The third issue concerns research that is rooted in methods other than surveys or experiments, as referenced particularly in the chapters on communities, law, and public policy. Some of the research on development of communities draws on ethnographic and historical research methods. Such studies may involve archival research, observations, interviews, or the analysis of cultural phenomena (e.g., art, literature, and film). The chapters on law and public policy include some studies using quantitative methods, but they also include the review of case law, statutes, and legal institutions, as well as legal scholarship.
Given the above considerations and the varying sources of the findings discussed in this report, wherever possible the committee sought findings that are consistent across different datasets and research methods—an established procedure for assessing validity (Campbell and Fiske, 1959). The committee also notes strengths and weaknesses of various research methods described in this report.

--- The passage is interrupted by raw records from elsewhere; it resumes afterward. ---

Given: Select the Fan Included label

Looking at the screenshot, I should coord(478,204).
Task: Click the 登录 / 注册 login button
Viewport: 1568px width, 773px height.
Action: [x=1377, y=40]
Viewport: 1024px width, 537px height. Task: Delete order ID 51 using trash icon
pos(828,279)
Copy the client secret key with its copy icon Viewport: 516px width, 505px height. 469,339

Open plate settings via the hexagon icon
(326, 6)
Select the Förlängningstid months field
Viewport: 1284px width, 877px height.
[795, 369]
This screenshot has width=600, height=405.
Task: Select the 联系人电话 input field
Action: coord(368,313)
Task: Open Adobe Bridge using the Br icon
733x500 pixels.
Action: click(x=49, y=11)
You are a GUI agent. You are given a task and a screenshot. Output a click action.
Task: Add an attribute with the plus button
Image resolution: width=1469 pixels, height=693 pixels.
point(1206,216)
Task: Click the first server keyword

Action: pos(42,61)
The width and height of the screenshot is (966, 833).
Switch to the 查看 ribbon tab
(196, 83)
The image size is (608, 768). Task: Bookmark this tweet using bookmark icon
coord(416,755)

Lastly, when reviewing many studies, including those that demonstrate an adherence to scientific rigor, the committee was frequently reminded that the heteronormativity of common research designs (collecting data on males, females, and heterosexual relationships; not accounting for alternate identities and romantic relationships) may not enable data collection that provides detail on less prominent SGD groups or characteristics. When pertinent data do not exist or are not presented in ways that advance the understanding of SGD populations, the committee makes recommendations on how to collect new data or to analyze existing data in ways that could advance that understanding.